◆ THE DATA ◆
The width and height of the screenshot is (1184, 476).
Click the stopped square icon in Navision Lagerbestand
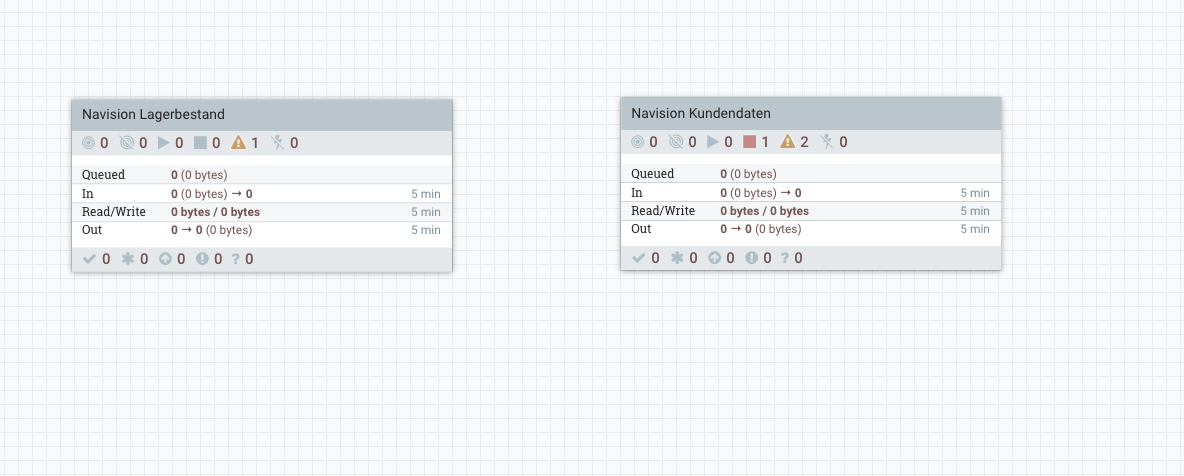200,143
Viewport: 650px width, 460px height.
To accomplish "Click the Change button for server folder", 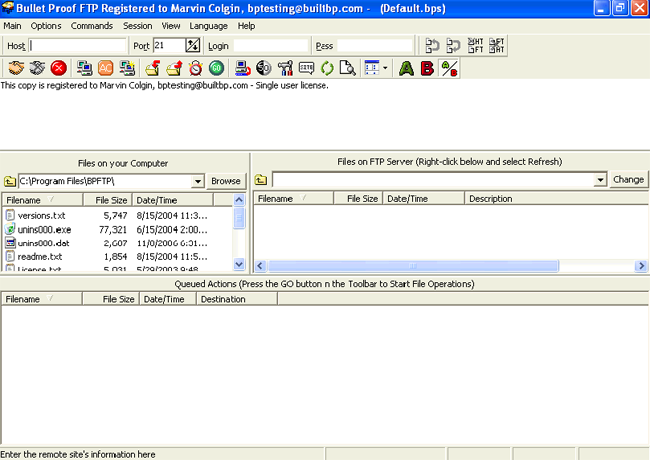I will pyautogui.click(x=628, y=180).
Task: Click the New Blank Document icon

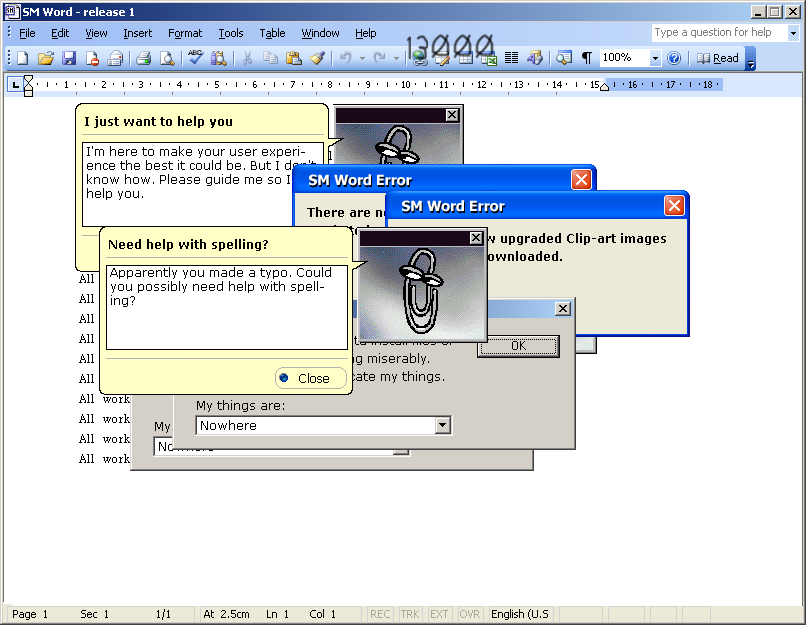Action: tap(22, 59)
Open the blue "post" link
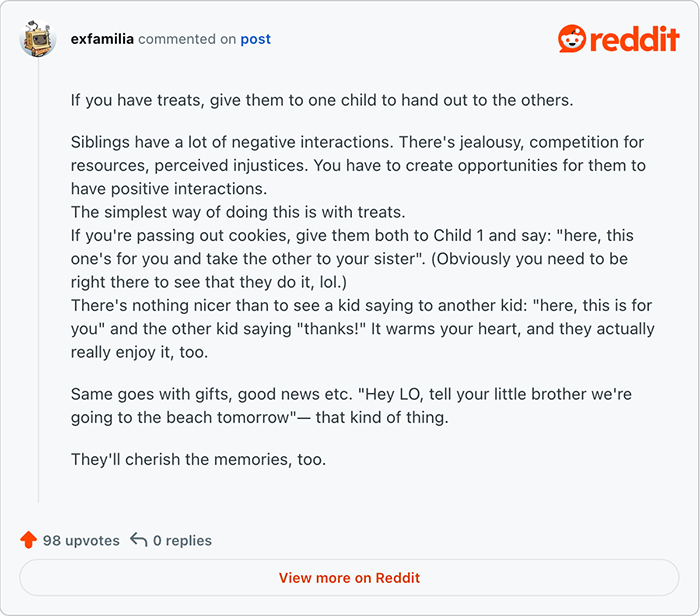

◆ YOUR GOAL ◆
Find every line in the records that uses the string "height", then copy it.

◆ ANSWER FOR THE TASK ◆
The width and height of the screenshot is (1184, 476).
Viewport: 650px width, 460px height.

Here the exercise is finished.